== Task requirements ==
Count, in the data that follows, every line with the string "Open", and give that count as the whole reply.

== Data supplied ==
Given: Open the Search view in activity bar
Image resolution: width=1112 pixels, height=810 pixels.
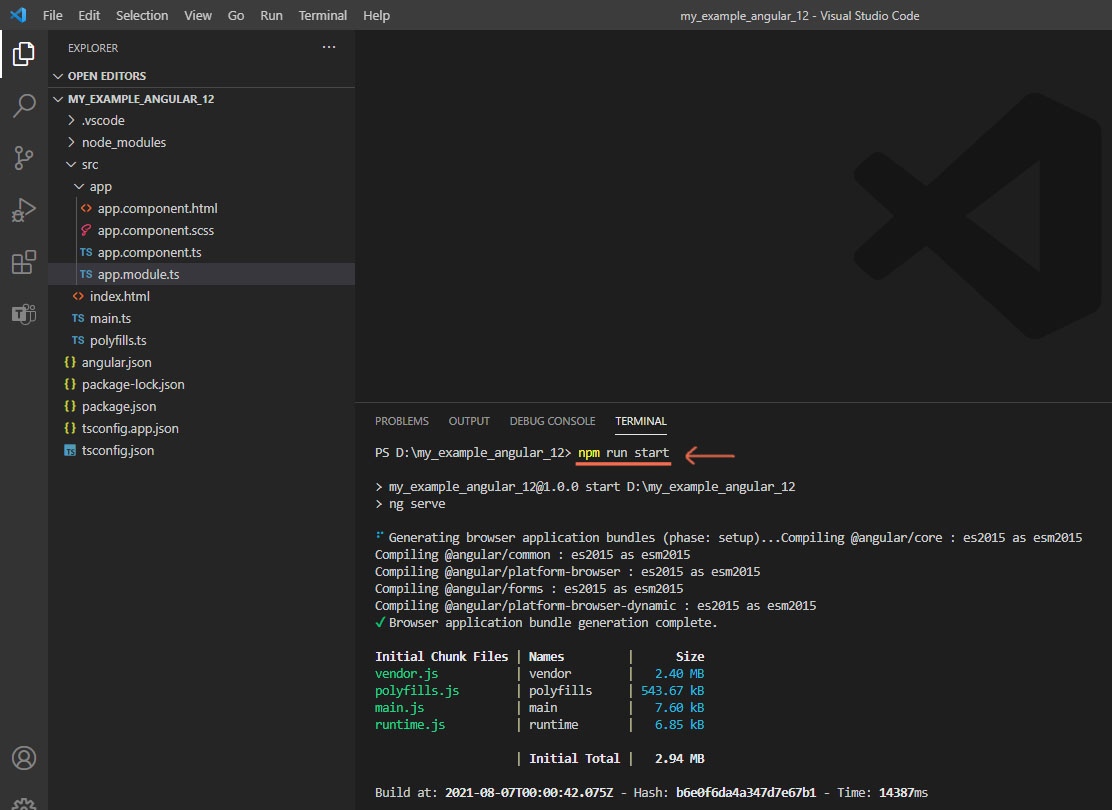Looking at the screenshot, I should (x=24, y=106).
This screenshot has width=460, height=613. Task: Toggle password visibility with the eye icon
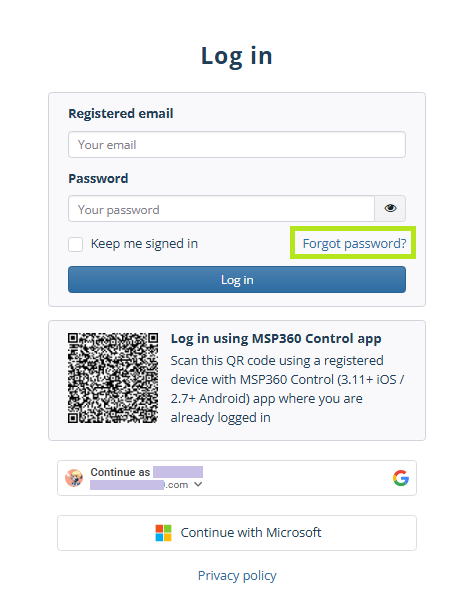pyautogui.click(x=390, y=209)
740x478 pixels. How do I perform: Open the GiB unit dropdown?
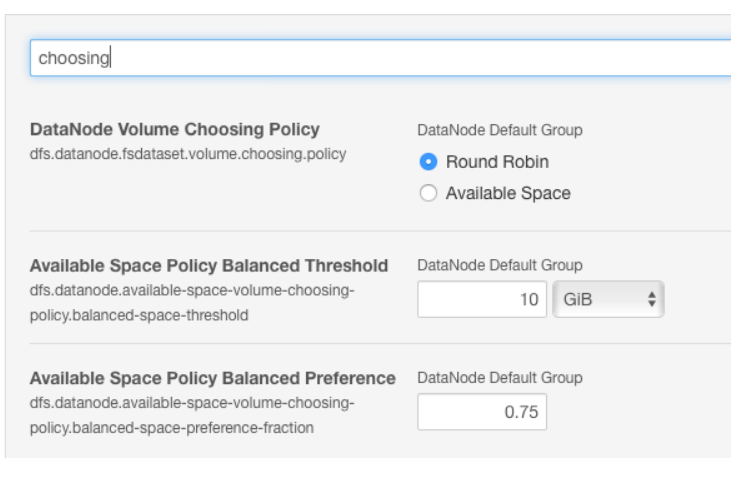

== Task answer ==
2